---- RECORD EXTRACTS

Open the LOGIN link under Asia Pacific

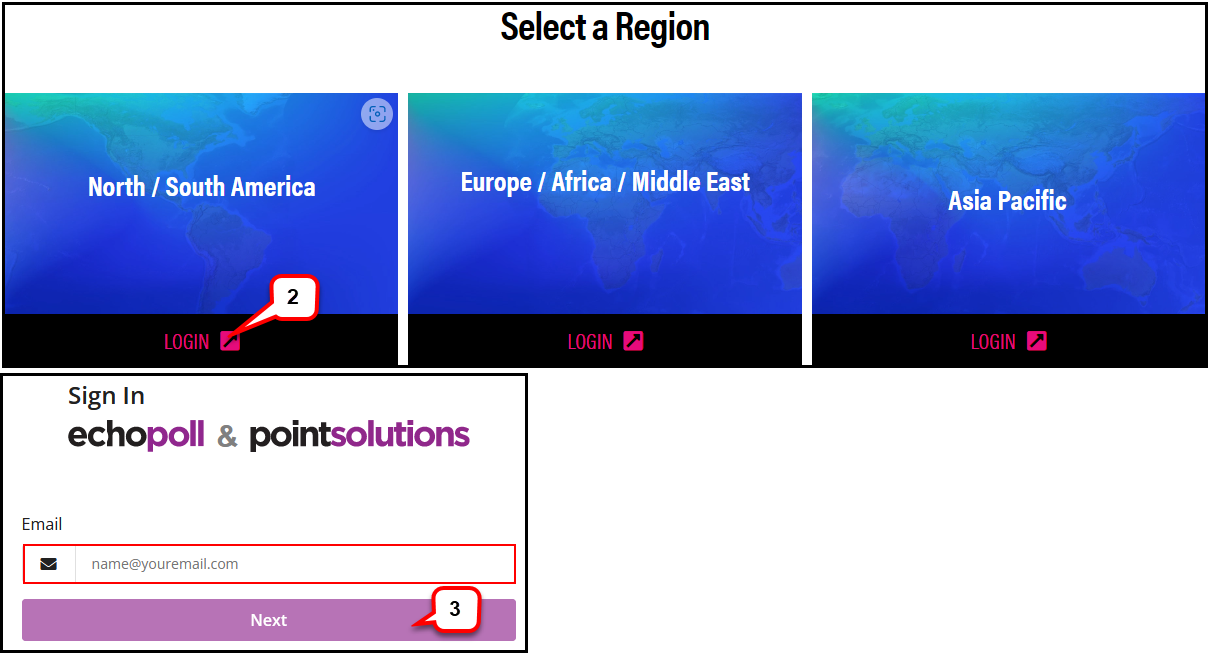993,342
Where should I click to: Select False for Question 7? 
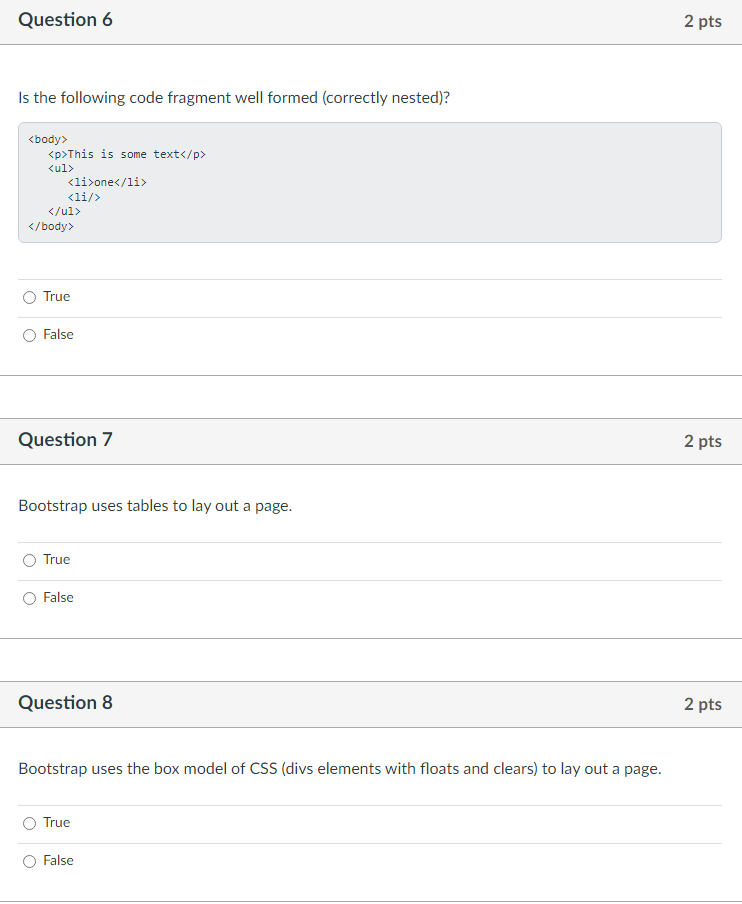29,597
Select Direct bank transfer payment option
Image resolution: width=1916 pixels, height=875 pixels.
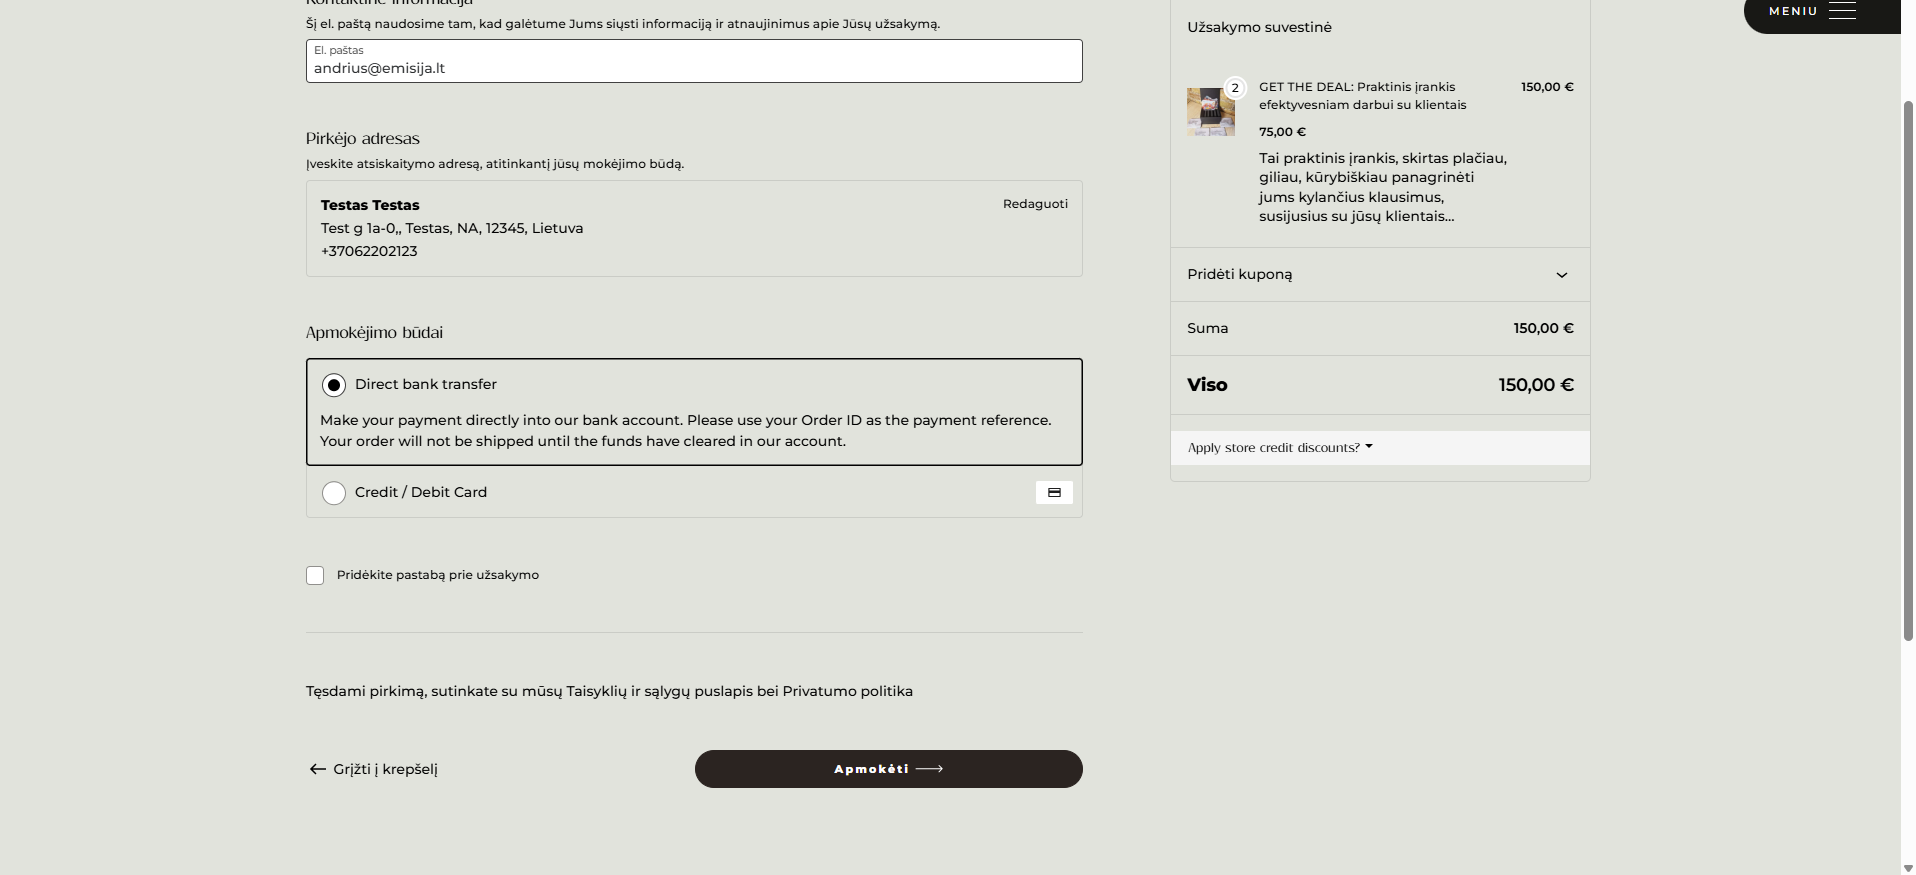pyautogui.click(x=334, y=385)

--------

EXERCISE GOAL:
An exact reproduction of all the records is required, with no pictures included.

YOUR SOLUTION:
Open the LOGIN link under Asia Pacific

993,342
Where should I click to: Select False for Question 7? 
29,597
Select Direct bank transfer payment option
Image resolution: width=1916 pixels, height=875 pixels.
pyautogui.click(x=334, y=385)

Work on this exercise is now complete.